▸ Supplied records:
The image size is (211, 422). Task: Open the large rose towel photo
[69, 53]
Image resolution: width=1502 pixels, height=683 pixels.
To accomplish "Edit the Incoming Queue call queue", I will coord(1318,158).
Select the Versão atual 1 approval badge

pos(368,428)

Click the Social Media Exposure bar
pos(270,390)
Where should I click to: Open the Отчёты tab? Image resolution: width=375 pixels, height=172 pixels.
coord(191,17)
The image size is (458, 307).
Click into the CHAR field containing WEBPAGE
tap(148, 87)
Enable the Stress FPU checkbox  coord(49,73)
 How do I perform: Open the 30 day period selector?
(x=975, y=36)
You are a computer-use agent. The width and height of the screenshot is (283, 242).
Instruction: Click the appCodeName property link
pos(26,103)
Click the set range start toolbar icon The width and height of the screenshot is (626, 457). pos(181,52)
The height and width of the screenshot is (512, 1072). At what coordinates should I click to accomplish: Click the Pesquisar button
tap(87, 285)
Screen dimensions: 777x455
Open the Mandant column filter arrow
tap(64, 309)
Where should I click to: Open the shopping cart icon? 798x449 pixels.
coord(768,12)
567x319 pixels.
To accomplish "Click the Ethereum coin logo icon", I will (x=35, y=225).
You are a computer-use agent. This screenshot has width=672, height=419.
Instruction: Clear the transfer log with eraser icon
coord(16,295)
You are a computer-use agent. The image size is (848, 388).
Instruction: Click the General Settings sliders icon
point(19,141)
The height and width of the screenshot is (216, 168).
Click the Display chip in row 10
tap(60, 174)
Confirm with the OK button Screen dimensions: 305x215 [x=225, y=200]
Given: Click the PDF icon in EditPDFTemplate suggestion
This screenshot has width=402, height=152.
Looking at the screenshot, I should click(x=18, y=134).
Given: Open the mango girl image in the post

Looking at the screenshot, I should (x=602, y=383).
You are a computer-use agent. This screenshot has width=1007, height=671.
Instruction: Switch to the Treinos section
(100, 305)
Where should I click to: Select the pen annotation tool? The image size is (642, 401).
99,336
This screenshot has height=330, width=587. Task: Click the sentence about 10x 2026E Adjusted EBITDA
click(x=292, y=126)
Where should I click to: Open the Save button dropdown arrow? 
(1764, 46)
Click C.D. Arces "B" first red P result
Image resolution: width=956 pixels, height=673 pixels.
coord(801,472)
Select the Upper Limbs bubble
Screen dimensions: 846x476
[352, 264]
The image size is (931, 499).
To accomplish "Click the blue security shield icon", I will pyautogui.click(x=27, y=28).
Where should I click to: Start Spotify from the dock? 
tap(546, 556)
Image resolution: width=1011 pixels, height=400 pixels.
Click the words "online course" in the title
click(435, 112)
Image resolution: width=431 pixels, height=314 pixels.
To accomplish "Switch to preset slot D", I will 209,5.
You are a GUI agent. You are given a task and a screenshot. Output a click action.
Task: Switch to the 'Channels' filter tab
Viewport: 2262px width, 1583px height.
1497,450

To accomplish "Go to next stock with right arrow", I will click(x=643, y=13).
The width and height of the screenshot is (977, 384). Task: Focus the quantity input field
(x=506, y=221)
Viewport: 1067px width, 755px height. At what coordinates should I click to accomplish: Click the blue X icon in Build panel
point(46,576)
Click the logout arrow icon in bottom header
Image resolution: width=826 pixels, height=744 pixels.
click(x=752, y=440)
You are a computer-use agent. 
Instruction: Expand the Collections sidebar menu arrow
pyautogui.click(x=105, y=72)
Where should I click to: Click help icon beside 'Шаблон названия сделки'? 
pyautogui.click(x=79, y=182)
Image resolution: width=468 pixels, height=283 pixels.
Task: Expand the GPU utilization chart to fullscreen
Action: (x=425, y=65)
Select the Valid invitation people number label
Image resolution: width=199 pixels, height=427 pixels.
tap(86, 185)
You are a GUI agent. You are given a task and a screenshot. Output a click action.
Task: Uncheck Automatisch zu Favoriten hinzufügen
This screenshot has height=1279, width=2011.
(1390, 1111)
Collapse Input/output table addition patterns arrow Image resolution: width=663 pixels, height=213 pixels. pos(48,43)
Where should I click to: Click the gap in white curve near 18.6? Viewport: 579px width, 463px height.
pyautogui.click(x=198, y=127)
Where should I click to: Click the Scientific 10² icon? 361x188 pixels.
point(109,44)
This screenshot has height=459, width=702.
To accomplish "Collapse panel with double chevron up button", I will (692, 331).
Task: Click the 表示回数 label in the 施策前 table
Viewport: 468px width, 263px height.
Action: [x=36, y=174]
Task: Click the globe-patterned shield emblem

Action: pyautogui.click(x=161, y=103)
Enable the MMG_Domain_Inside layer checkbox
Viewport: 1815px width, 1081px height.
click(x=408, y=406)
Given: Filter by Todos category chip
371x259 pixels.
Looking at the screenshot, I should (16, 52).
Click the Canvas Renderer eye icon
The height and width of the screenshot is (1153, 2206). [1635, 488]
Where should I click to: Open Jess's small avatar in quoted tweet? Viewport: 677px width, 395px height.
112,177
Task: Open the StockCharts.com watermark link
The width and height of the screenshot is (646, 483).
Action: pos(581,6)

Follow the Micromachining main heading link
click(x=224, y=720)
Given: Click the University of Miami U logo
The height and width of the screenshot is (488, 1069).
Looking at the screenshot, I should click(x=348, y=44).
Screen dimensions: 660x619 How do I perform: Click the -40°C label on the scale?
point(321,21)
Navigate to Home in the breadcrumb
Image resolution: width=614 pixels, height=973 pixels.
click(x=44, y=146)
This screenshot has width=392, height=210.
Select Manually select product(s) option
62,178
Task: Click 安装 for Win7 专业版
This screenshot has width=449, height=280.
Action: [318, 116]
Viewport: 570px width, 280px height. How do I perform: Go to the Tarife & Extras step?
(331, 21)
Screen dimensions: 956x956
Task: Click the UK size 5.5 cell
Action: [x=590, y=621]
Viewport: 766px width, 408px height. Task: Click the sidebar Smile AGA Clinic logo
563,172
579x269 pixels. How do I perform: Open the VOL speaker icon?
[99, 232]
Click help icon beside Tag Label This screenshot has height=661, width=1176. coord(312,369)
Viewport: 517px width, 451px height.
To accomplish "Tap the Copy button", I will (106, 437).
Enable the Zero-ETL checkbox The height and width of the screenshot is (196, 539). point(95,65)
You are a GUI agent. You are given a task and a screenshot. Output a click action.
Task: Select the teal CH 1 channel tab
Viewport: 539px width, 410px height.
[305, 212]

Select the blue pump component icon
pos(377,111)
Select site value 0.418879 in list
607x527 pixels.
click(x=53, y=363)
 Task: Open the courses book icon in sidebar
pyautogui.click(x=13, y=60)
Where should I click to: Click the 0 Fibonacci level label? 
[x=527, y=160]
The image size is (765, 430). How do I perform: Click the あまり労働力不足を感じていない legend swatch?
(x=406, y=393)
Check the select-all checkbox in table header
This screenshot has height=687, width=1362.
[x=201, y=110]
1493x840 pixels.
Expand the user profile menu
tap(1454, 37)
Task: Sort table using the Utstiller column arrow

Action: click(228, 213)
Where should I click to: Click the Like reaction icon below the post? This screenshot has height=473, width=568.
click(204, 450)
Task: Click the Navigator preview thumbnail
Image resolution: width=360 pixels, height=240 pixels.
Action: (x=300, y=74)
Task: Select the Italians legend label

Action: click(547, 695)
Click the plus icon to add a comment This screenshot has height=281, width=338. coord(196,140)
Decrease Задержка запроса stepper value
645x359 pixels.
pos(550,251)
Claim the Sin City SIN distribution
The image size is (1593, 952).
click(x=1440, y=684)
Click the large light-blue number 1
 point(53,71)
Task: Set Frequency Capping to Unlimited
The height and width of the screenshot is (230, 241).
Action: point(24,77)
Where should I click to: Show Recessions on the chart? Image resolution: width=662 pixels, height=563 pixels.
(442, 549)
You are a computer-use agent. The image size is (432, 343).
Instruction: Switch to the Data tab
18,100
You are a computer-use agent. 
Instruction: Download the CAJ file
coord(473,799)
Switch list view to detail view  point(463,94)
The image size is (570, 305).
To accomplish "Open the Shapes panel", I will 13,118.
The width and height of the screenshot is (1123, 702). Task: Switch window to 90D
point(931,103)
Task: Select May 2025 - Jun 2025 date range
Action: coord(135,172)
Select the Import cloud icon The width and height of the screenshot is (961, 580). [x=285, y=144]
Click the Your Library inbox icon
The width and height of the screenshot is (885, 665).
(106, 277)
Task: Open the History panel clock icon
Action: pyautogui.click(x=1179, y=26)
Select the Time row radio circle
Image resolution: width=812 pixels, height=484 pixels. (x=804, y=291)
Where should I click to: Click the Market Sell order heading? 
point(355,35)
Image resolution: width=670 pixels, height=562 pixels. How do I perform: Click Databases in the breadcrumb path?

▸ Exercise directions: Reproduce verbatim the lines from the first one through the line containing "Looking at the screenshot, I should click(x=18, y=134).", inclusive.

▸ Written response:
The image size is (211, 422). Task: Open the large rose towel photo
[69, 53]
Image resolution: width=1502 pixels, height=683 pixels.
To accomplish "Edit the Incoming Queue call queue", I will coord(1318,158).
Select the Versão atual 1 approval badge

pos(368,428)

Click the Social Media Exposure bar
pos(270,390)
Where should I click to: Open the Отчёты tab? Image resolution: width=375 pixels, height=172 pixels.
coord(191,17)
The image size is (458, 307).
Click into the CHAR field containing WEBPAGE
tap(148, 87)
Enable the Stress FPU checkbox  coord(49,73)
 How do I perform: Open the 30 day period selector?
(x=975, y=36)
You are a computer-use agent. The width and height of the screenshot is (283, 242).
Instruction: Click the appCodeName property link
pos(26,103)
Click the set range start toolbar icon The width and height of the screenshot is (626, 457). pos(181,52)
The height and width of the screenshot is (512, 1072). At what coordinates should I click to accomplish: Click the Pesquisar button
tap(87, 285)
Screen dimensions: 777x455
Open the Mandant column filter arrow
tap(64, 309)
Where should I click to: Open the shopping cart icon? 798x449 pixels.
coord(768,12)
567x319 pixels.
To accomplish "Click the Ethereum coin logo icon", I will (x=35, y=225).
You are a computer-use agent. This screenshot has width=672, height=419.
Instruction: Clear the transfer log with eraser icon
coord(16,295)
You are a computer-use agent. The image size is (848, 388).
Instruction: Click the General Settings sliders icon
point(19,141)
The height and width of the screenshot is (216, 168).
Click the Display chip in row 10
tap(60, 174)
Confirm with the OK button Screen dimensions: 305x215 [x=225, y=200]
Given: Click the PDF icon in EditPDFTemplate suggestion
This screenshot has width=402, height=152.
Looking at the screenshot, I should click(x=18, y=134).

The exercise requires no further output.